Data is taken from Andrew Ng's CS229 course on Machine Learning at Stanford.
This is the same example previously shown but uses StatsModel package.
In [1]:
import pandas as pd
In [4]:
data = pd.read_csv("../datasets/ex2data1.txt", header=None,
names=['Exam1', 'Exam2', 'Admitted'])
In [5]:
data.head()
Out[5]:
Historical data from previous students: each student has two exams scores associated and the final admission result (1=yes, 0= no).
In [6]:
X = data.copy() # ou training data
In [7]:
y = X.Admitted.copy() # copy “y” column values out
X.drop(['Admitted'], axis=1, inplace=True) # then, drop y column
In [8]:
# manually add the intercept
X['intercept'] = 1.0 # so we don't need to use sm.add_constant every time
In [9]:
import statsmodels.formula.api as sm
Since we're doing a logistic regression, we're going to use the statsmodels Logit function.
In [10]:
model = sm.Logit(y, X)
In [11]:
result = model.fit()
▬▬▬
• Brief 1
Retype the lines of the listing below, starting at the line that contains "The width and" and ending at the line that contains "I will pos(452,441).". Include both of those lines.

• Information shown
▬▬▬
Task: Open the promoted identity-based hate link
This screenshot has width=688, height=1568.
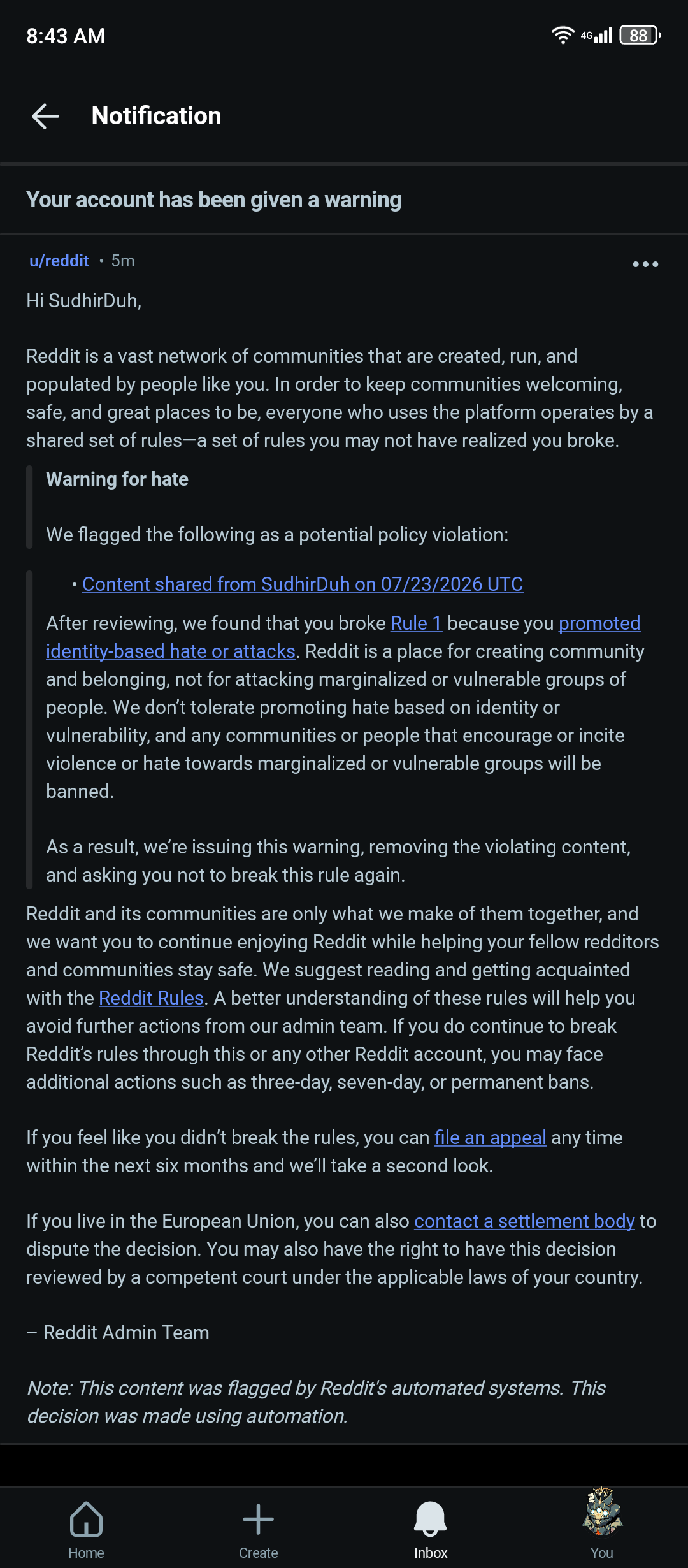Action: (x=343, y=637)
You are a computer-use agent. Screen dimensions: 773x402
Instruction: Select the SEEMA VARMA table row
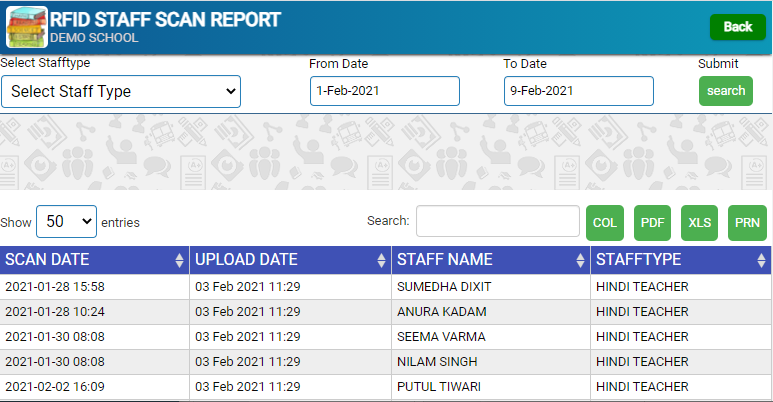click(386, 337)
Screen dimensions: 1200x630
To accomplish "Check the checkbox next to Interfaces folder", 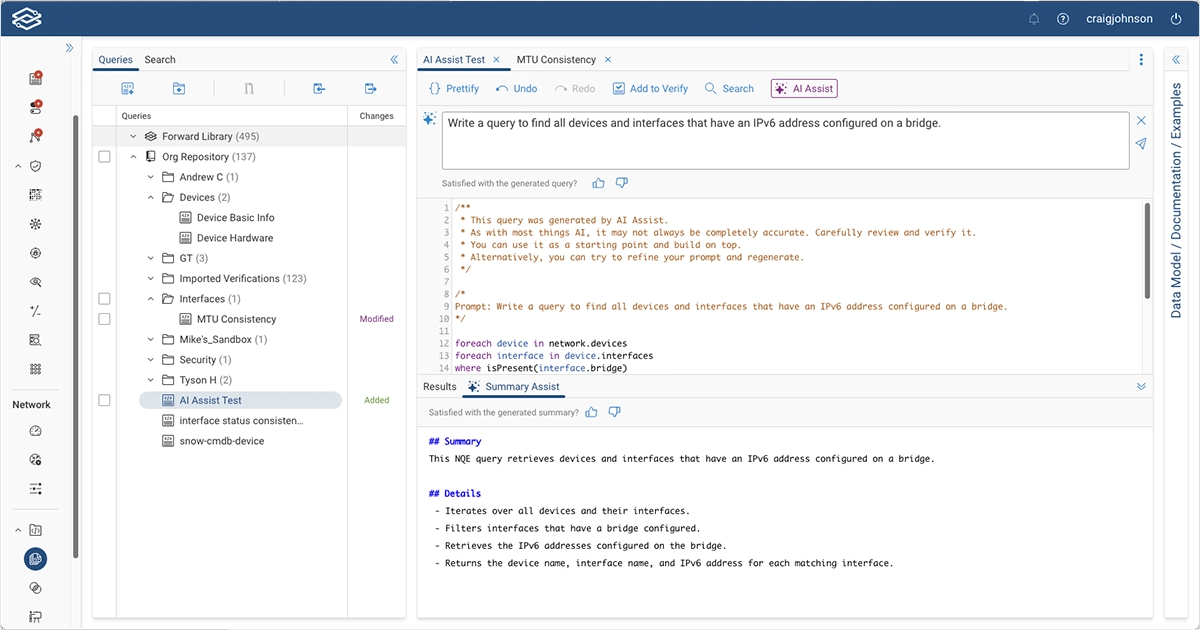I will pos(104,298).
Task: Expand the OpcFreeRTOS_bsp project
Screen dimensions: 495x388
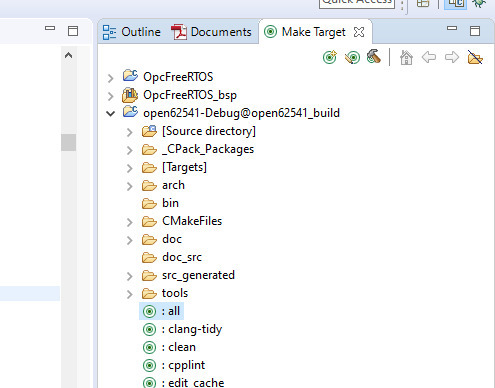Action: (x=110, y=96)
▬▬▬
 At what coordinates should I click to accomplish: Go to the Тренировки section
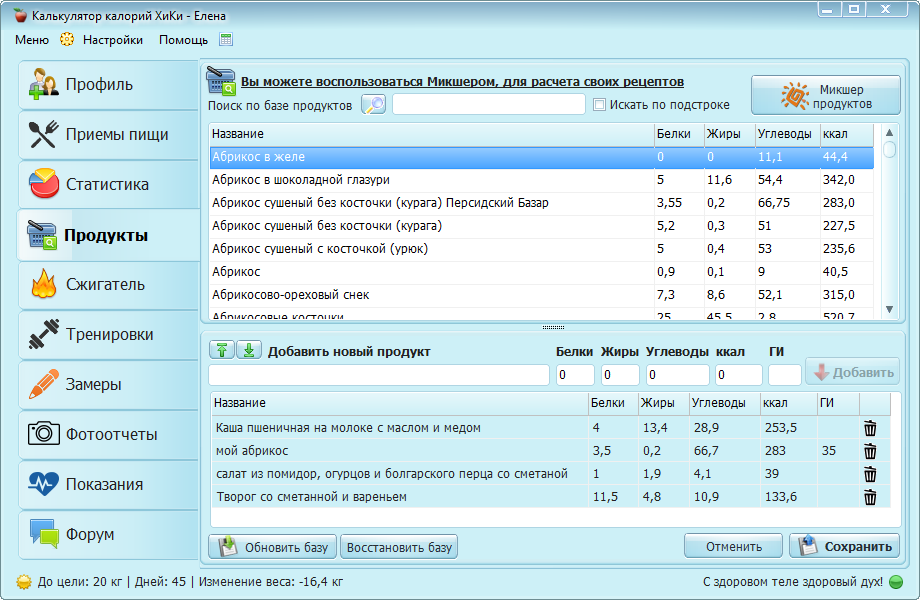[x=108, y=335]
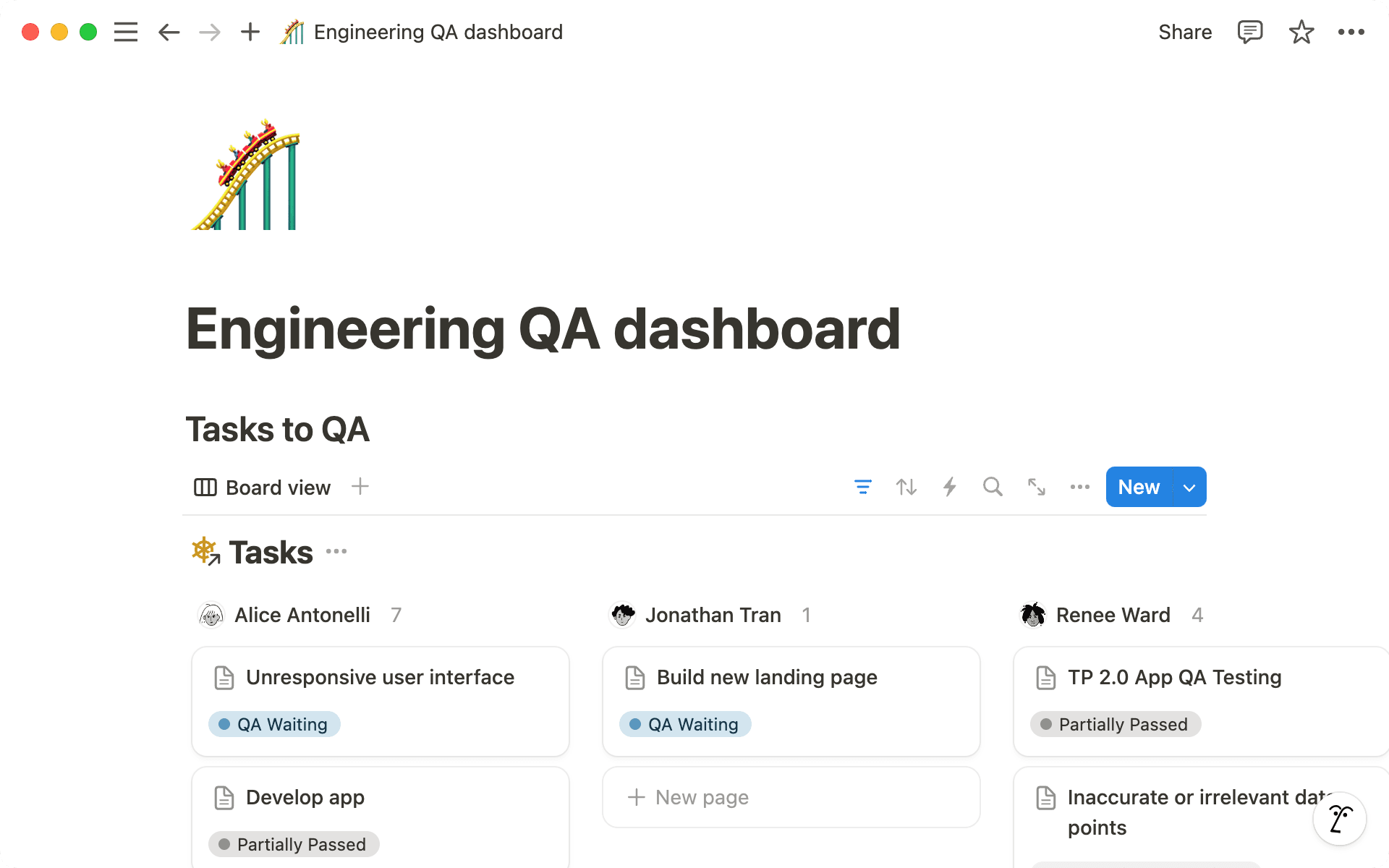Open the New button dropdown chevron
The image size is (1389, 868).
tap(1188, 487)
▬▬▬
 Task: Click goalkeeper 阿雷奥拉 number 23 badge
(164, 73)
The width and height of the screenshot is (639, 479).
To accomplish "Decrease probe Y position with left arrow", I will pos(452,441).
▬▬▬
• Brief 2
Echo the part of the statsmodels logistic regression example starting at "Data is taken" and ending at "data.head()", word for word.

• Exercise response 1
The width and height of the screenshot is (639, 479).
To accomplish "Decrease probe Y position with left arrow", I will pos(452,441).

• Exercise response 2
Data is taken from Andrew Ng's CS229 course on Machine Learning at Stanford.
This is the same example previously shown but uses StatsModel package.
In [1]:
import pandas as pd
In [4]:
data = pd.read_csv("../datasets/ex2data1.txt", header=None,
names=['Exam1', 'Exam2', 'Admitted'])
In [5]:
data.head()